Broken. Ugly. Devastatingly disgusting.
And yet."


Sometimes she wondered what dying felt like.

Would it be peaceful? Like sleep on a rainy day, bundled in the blankets of her bed and nestled in precious warmth. Like gazing up at the empty night sky from her little window, contemplating the stories written in the stars and the lordly existence of the moon. Quiet, silent, undisturbed peace.

Or would it be agonising? Like sinners falling from their grace, ripped to shreds by the darkness in their hearts. Relentless torment, endless destruction. Into the depths of chaos, of hell, where the demons prowled and the fires burned, and there existed only grievous agony. The annihilation of bliss.

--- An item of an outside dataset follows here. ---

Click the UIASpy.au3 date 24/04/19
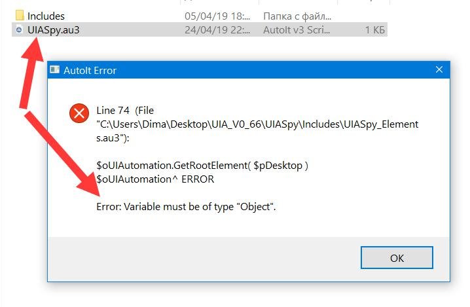Screen dimensions: 470x307 (217, 30)
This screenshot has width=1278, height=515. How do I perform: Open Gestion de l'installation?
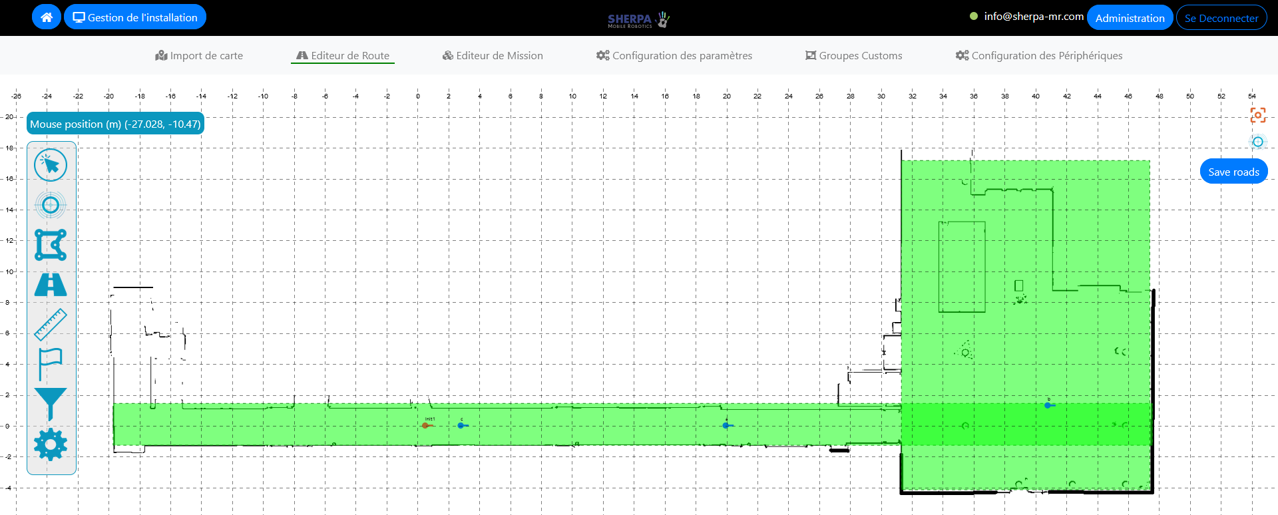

Sometimes she wondered why life still continued. The world was a madhouse, infested with unappreciative vermin blindly destroying the very Mother who nurtured them. Infested with monstrosities hiding behind masks of skin and flesh, fighting ruthlessly for fleeting control, seducing others to serve with their greedy wiles. They were imperfect. The world was imperfect. Everywhere she went, she would see these horrors, these flaws, the desecration of a land and race once beautiful. And she would continue to lament.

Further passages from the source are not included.